There are warnings a High Court ruling allowing a man to sue for false imprisonment over his indefinite immigration detention will lead to more claims running into the tens of millions of dollars.

Safwat Abdel-Hady was placed in immigration detention in 2017 after a criminal conviction.

He argues he was falsely imprisoned when he was kept in indefinite immigration detention, even after the government admitted that from mid-2022 he could not be removed from Australia for health reasons.

Mr Abdel-Hady, who is Austrian, suffers a condition which carries a high risk of thrombosis which prevents him from flying.

Today’s case only applied to the date from which the government conceded he could not travel, from July 2022 until the High Court ruling in November 2023, and that indefinite immigration detention is illegal where there is no real prospect of removal from Australia becoming practicable in the reasonably foreseeable future.

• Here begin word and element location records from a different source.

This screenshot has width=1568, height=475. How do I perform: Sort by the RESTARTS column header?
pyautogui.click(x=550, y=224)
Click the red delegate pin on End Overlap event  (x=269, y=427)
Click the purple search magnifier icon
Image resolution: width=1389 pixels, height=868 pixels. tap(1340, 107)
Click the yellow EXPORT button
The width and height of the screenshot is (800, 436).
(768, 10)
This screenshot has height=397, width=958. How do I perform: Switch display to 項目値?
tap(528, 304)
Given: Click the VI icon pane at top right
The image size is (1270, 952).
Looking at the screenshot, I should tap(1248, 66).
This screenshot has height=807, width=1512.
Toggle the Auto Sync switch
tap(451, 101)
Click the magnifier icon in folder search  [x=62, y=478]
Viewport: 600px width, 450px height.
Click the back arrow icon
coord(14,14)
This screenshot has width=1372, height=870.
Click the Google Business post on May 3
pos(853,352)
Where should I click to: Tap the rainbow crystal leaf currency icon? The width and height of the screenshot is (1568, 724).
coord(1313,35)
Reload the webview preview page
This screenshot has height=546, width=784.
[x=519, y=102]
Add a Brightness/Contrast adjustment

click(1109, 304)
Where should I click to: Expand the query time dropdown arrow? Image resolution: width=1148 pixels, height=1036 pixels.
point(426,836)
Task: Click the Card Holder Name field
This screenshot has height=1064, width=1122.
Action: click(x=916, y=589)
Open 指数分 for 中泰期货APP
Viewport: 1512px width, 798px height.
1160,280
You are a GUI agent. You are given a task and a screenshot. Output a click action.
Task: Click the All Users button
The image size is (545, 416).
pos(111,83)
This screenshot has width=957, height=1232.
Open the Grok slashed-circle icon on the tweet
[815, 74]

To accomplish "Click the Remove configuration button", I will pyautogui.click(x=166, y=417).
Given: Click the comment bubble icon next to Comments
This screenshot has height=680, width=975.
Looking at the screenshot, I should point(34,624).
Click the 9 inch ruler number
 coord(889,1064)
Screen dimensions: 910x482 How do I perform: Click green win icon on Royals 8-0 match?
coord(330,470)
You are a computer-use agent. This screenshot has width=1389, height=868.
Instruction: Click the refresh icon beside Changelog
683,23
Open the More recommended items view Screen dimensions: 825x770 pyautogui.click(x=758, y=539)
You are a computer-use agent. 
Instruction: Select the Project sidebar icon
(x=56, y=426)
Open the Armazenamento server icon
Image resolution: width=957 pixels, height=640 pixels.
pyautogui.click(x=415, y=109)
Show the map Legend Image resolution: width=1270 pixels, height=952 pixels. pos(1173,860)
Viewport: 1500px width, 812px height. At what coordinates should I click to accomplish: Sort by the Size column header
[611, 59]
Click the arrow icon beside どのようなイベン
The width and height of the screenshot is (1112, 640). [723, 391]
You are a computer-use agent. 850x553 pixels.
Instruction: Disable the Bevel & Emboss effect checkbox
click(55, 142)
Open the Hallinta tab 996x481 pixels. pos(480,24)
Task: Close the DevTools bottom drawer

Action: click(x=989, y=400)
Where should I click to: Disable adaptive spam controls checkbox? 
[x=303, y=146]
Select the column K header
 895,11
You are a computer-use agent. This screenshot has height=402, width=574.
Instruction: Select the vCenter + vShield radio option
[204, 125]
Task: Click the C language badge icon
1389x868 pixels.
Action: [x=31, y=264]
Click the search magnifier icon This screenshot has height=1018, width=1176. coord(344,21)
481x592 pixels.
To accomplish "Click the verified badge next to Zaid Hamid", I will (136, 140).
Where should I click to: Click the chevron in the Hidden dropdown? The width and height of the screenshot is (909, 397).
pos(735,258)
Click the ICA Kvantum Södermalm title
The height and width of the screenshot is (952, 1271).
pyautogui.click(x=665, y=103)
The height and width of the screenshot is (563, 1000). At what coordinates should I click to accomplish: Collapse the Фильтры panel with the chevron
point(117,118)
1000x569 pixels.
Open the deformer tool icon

Those who were released after the ruling have become known as the NZYQ cohort.

Mr Abdel-Hady’s case has been in the Federal Court for some time, but was taken to the High Court by the government.

It wanted the court to find that even if Mr Abdel-Hady had been falsely imprisoned the government should not be liable.

The High Court found the government’s case, that it and its officers had a defence against liability for false imprisonment under the common law, failed at the level of constitutional principle.

The majority decision said it did not accept that immunity applied in circumstances where the limits of the power of the officers and the government were exceeded.

“To do so would amount to an inversion, if not a perversion, of constitutional principle,”

the High Court said.

The court said if it accepted the defence proposed by the Commonwealth it would provide an unsustainable protection to the officers for unlawful acts based on the court’s ruling rather than the law.

“That result would purport to confer on this court’s reasons or conclusions an authority they do not possess,” the High Court said.

Compensation to come

While today’s ruling against the government has cleared the way for Mr Abdel-Hady to seek compensation, just how much money is involved is yet to be determined.

A man with black rimmed glasses wits on a television set with the backdrop of a blue sky and water.

Mr Barnes says there were likely hundreds of former detainees in the same position. (ABC News)

Greg Barnes from the Australian Lawyers Alliance said it could lead to claims running into the tens of millions of dollars from those who were released after the High Court ruling that indefinite immigration detention was illegal.

“The High Court decision means that an unlawful non-citizen whose removal from Australia has no real prospect of becoming practicable in the reasonably foreseeable future can sue for false imprisonment.” Mr Barnes said.

Mr Barnes said there were likely to be at least 340 former detainees affected by the 2023 decision.

Shadow Minister for Immigration Jonno Duniam said it was a disaster for the government.

“The High Court has today made clear that the Commonwealth does not have the defence it sought in this case,”

Mr Duniam said.

“That means taxpayers may now be exposed to tens of millions of dollars in further liabilities because this government failed to properly manage the legal and practical consequences of NZYQ.”

The government said it had noted the decision of the High Court and was carefully considering the judgement and its implications.